The Last Network - Chapter 12
The Push
Paolo’s ass had been torn apart by Rabbit, then by Kendra, and finally by both just to make sure he understood what was at stake. He didn’t need those calls, though. He knew exactly what was at stake. Peared was dead in the water and bleeding money. It wasn’t his fault that the product was a dud, but it was his responsibility to fix it.
The bitch of it was, when Paolo’s team sat down and explained how it worked, users loved it. The challenge was taking that in-person demonstration and turning it into an app-based experience. For the last month they had worked around the clock testing demos, videos, tutorials, and prompts. All their efforts only slightly improved conversion rates. They never came close to how the in-person demonstrations performed.
There was something fundamentally different about Peared. His AI could not find it. His data scientists could not find it. His user experience specialists could not find it. They were following best practices and previously successful patterns. By every known measure of the modern internet, the thing should work.
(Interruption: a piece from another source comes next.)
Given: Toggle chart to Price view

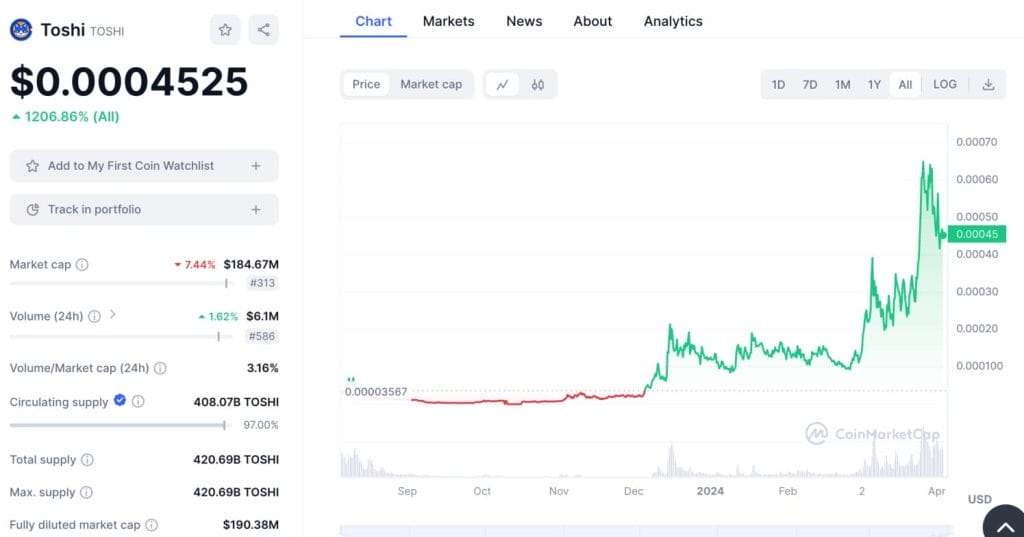Looking at the screenshot, I should tap(366, 85).
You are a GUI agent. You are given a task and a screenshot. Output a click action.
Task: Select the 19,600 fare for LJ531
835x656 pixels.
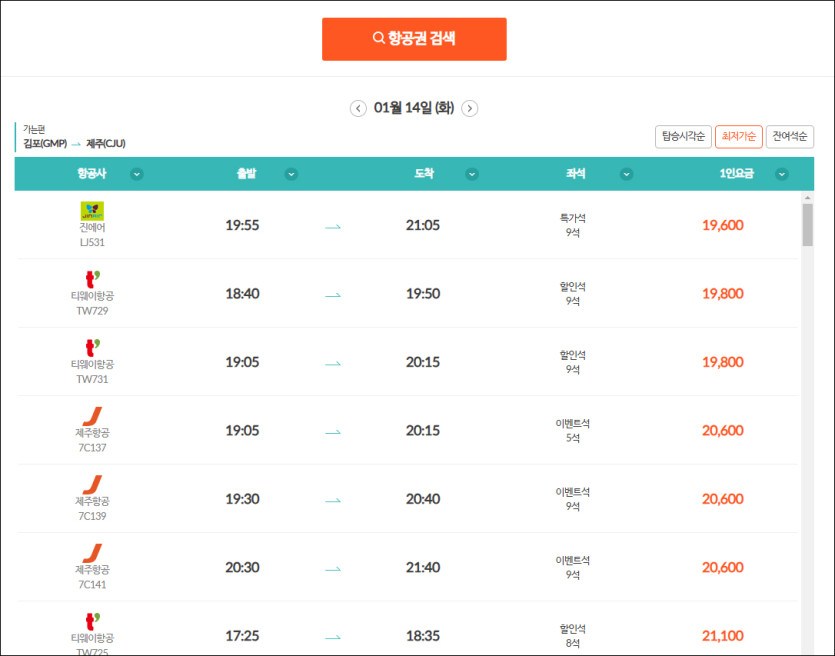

He sat down with Cristina Gomez, NAM’s director of customer feedback. Her appearance was always presentation-ready. You could pick her out of the break room and drop her on Madison Avenue and she wouldn’t miss a beat. Today though, she was all tired eyes, chipped polish, and dark roots. She had just completed her third round of customer surveys. The first two had been rather clinical and specific. For her third pass, she decided to go blue sky and see if it was something beyond buttons and interfaces.
“So, what do we have?” Paolo asked, hands running through his hair.
“Awkward.”
“What?”
“Embarazoso.” She flipped into Spanish to make sure he got it.
“In what way?”
“They describe it a lot of different ways, but it happens right at the beginning. There’s this pause, an emptiness. Neither side knows what to do. It just sits there, getting bigger and bigger and then they bail out.” She broke eye contact with Paolo, looking past him, out the window, her gaze drifting further and further away as she described the gap.
“When we do the demos...” Paolo thought out loud.
“Ah yes, the demos.” Cristina snapped back to the table. “Where we welcome them in, spend five minutes chatting with them over coffee. Where they get to see someone else using the system while we tell them what we are going to do and what they should do. That whole setup time is about getting rid of the awkward.” She finished.
“We tested an in-app tutorial with simple tasks to perform.”
“And?”
“People did them, but it didn’t solve the problem of abandonment. They were another dead end.” Paolo hunched over the table, rubbing his forehead, mentally recounting all the ways they had failed.
“That’s because afterwards, the awkwardness kicked in. You need to figure out a way to get past that. You need to give them a push.” Cristina said.
“A push. Interesting. That’s something new we can look at.”
“This is a psychology problem Paolo, not a design problem. You have to get them engaged in a common cause before that awkward moment happens. Have them chase Pokemons or something.”
Cristina was right. They had been looking at the problem the wrong way. That was the thing about data. If you have enough of it, you think it can solve any problem. It was time to put the machines aside and take a different approach. Paolo realized he needed someone skilled in a different set of dark arts. It was time to call Evan Willis up.